### Information
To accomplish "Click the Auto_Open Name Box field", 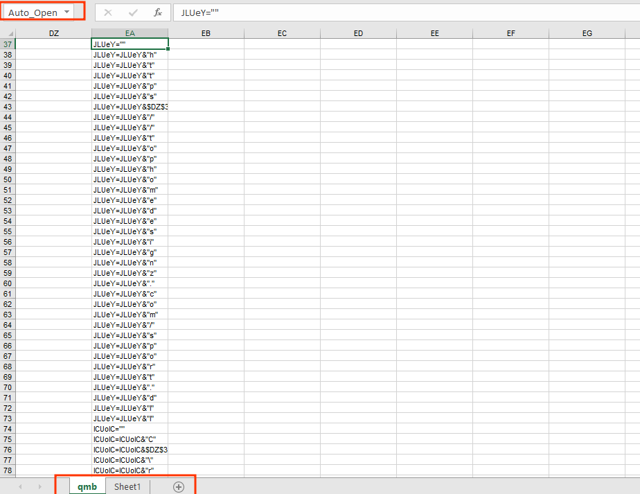I will (x=33, y=12).
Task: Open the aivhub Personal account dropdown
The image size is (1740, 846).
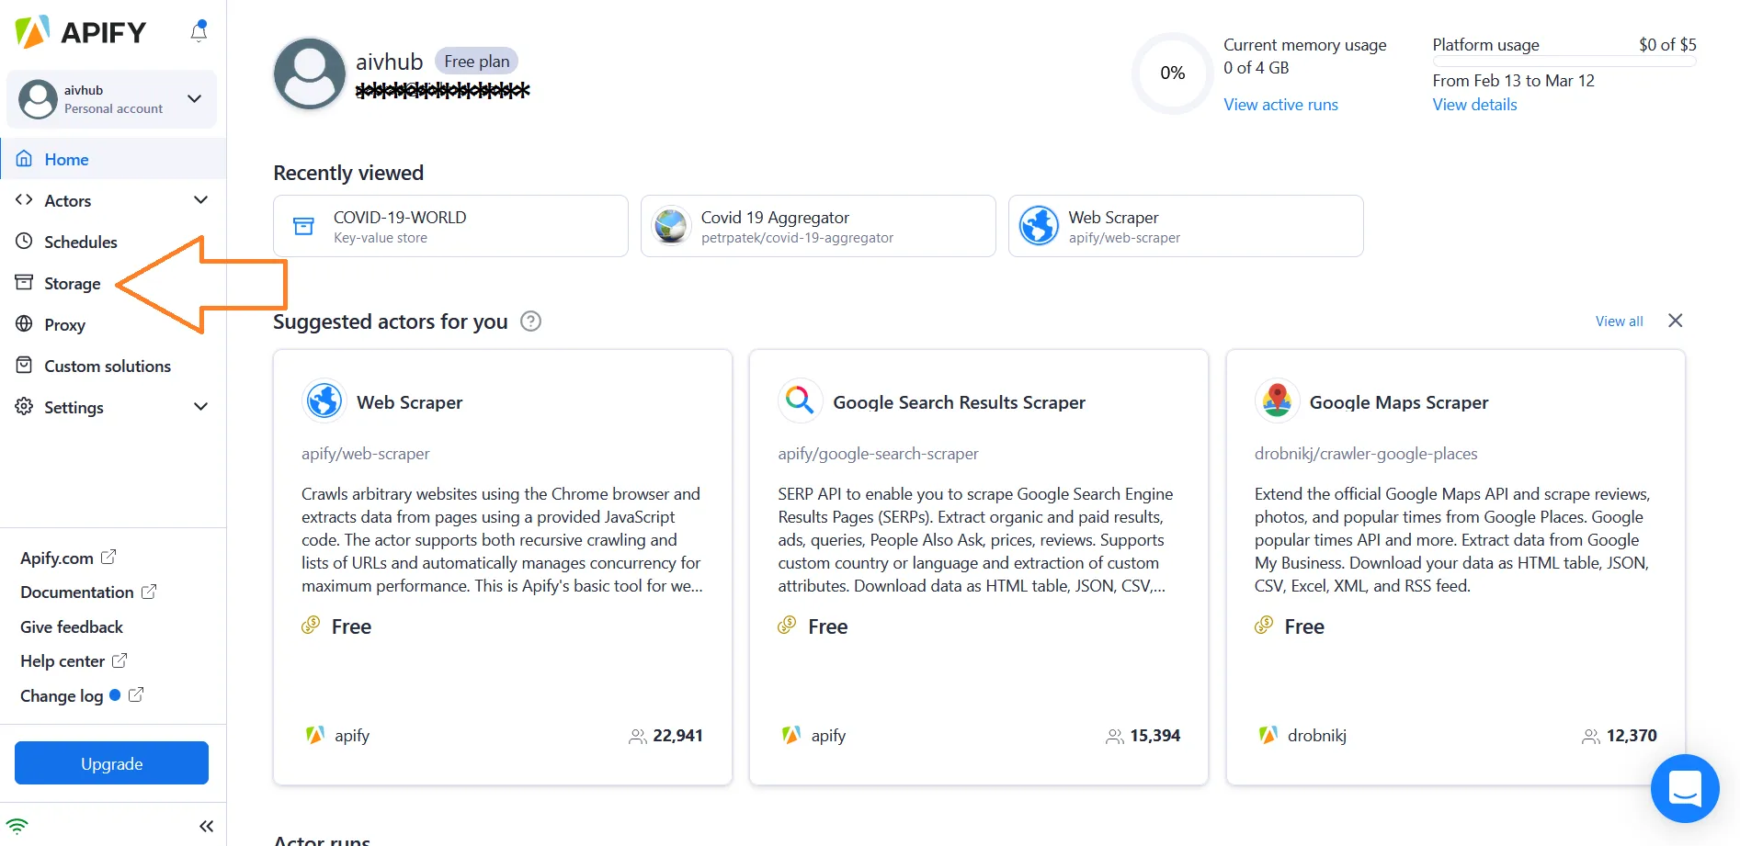Action: [111, 99]
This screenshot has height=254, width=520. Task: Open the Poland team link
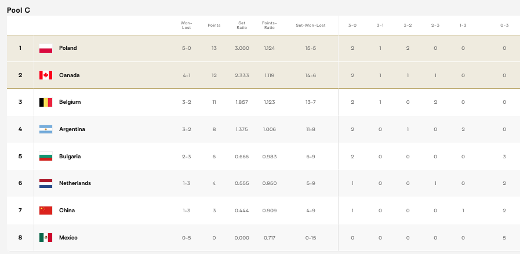click(x=68, y=48)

### Directions for this task
Starting at the line that contains "The image size is (1740, 846).", retype each line through the final one in the listing, with both ends kept and the pictures omitted.

### The completed task
The image size is (1740, 846).
Action: [111, 99]
This screenshot has height=254, width=520. Task: Open the Poland team link
click(x=68, y=48)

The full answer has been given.